TASK GOAL =>
Your answer must be the records below, reproduced exactly.

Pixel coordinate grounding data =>
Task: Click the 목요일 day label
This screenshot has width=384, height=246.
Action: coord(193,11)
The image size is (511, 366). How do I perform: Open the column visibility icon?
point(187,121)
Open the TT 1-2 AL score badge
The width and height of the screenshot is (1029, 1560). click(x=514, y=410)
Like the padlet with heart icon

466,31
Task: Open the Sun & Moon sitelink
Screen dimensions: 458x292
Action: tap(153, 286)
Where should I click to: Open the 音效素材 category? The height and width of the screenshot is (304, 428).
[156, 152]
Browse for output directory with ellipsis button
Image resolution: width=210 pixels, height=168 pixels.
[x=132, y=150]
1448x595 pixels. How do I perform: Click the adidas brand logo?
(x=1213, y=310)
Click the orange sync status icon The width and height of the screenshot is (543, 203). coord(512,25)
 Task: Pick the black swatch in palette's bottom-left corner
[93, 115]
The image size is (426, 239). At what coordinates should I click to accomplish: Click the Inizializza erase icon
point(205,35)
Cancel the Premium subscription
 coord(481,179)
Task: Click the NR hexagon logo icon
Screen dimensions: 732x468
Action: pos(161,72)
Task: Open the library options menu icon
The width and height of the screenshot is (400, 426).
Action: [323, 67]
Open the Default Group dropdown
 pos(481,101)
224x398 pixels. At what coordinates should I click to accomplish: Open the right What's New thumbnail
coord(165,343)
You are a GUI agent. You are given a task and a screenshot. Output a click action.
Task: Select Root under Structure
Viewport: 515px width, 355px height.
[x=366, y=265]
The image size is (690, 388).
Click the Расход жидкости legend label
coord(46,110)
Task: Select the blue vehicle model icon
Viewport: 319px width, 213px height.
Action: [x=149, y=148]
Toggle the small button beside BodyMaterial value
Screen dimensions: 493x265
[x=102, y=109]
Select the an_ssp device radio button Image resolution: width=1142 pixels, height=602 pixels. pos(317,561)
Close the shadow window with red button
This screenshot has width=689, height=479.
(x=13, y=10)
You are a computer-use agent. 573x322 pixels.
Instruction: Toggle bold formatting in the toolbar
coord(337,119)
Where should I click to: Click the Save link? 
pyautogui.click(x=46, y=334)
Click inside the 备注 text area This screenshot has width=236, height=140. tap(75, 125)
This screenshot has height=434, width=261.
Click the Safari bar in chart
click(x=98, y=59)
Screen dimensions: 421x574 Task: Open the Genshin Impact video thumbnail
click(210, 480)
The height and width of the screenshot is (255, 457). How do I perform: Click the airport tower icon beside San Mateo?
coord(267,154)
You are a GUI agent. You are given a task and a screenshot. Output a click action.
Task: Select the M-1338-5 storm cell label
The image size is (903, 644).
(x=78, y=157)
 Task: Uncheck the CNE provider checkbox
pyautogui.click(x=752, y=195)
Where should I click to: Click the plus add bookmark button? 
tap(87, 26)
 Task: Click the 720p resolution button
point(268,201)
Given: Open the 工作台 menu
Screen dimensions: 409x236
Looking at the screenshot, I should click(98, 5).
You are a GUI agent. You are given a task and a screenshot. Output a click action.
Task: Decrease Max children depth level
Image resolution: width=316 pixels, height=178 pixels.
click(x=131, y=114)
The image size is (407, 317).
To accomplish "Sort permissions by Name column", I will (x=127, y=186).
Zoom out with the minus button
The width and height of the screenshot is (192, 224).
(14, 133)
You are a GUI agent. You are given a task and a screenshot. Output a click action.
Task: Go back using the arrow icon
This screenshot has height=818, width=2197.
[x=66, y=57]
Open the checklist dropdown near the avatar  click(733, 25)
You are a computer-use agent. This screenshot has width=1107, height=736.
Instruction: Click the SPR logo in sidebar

OUTPUT OF THE EXERCISE =>
Task: Click the 목요일 day label
This screenshot has width=384, height=246.
Action: coord(193,11)
The image size is (511, 366). How do I perform: Open the column visibility icon?
point(187,121)
Open the TT 1-2 AL score badge
The width and height of the screenshot is (1029, 1560). click(x=514, y=410)
Like the padlet with heart icon

466,31
Task: Open the Sun & Moon sitelink
Screen dimensions: 458x292
Action: tap(153, 286)
Where should I click to: Open the 音效素材 category? The height and width of the screenshot is (304, 428).
[156, 152]
Browse for output directory with ellipsis button
Image resolution: width=210 pixels, height=168 pixels.
[x=132, y=150]
1448x595 pixels. How do I perform: Click the adidas brand logo?
(x=1213, y=310)
Click the orange sync status icon The width and height of the screenshot is (543, 203). coord(512,25)
 Task: Pick the black swatch in palette's bottom-left corner
[93, 115]
The image size is (426, 239). At what coordinates should I click to accomplish: Click the Inizializza erase icon
point(205,35)
Cancel the Premium subscription
 coord(481,179)
Task: Click the NR hexagon logo icon
Screen dimensions: 732x468
Action: pos(161,72)
Task: Open the library options menu icon
The width and height of the screenshot is (400, 426).
Action: [323, 67]
Open the Default Group dropdown
 pos(481,101)
224x398 pixels. At what coordinates should I click to accomplish: Open the right What's New thumbnail
coord(165,343)
You are a GUI agent. You are given a task and a screenshot. Output a click action.
Task: Select Root under Structure
Viewport: 515px width, 355px height.
[x=366, y=265]
The image size is (690, 388).
Click the Расход жидкости legend label
coord(46,110)
Task: Select the blue vehicle model icon
Viewport: 319px width, 213px height.
Action: [x=149, y=148]
Toggle the small button beside BodyMaterial value
Screen dimensions: 493x265
[x=102, y=109]
Select the an_ssp device radio button Image resolution: width=1142 pixels, height=602 pixels. pos(317,561)
Close the shadow window with red button
This screenshot has width=689, height=479.
(x=13, y=10)
You are a computer-use agent. 573x322 pixels.
Instruction: Toggle bold formatting in the toolbar
coord(337,119)
Where should I click to: Click the Save link? 
pyautogui.click(x=46, y=334)
Click inside the 备注 text area This screenshot has width=236, height=140. tap(75, 125)
This screenshot has height=434, width=261.
Click the Safari bar in chart
click(x=98, y=59)
Screen dimensions: 421x574 Task: Open the Genshin Impact video thumbnail
click(210, 480)
The height and width of the screenshot is (255, 457). How do I perform: Click the airport tower icon beside San Mateo?
coord(267,154)
You are a GUI agent. You are given a task and a screenshot. Output a click action.
Task: Select the M-1338-5 storm cell label
The image size is (903, 644).
(x=78, y=157)
 Task: Uncheck the CNE provider checkbox
pyautogui.click(x=752, y=195)
Where should I click to: Click the plus add bookmark button? 
tap(87, 26)
 Task: Click the 720p resolution button
point(268,201)
Given: Open the 工作台 menu
Screen dimensions: 409x236
Looking at the screenshot, I should click(98, 5).
You are a GUI agent. You are given a task and a screenshot. Output a click action.
Task: Decrease Max children depth level
Image resolution: width=316 pixels, height=178 pixels.
click(x=131, y=114)
The image size is (407, 317).
To accomplish "Sort permissions by Name column", I will (x=127, y=186).
Zoom out with the minus button
The width and height of the screenshot is (192, 224).
(14, 133)
You are a GUI agent. You are given a task and a screenshot. Output a click action.
Task: Go back using the arrow icon
This screenshot has height=818, width=2197.
[x=66, y=57]
Open the checklist dropdown near the avatar  click(733, 25)
You are a computer-use agent. This screenshot has width=1107, height=736.
Instruction: Click the SPR logo in sidebar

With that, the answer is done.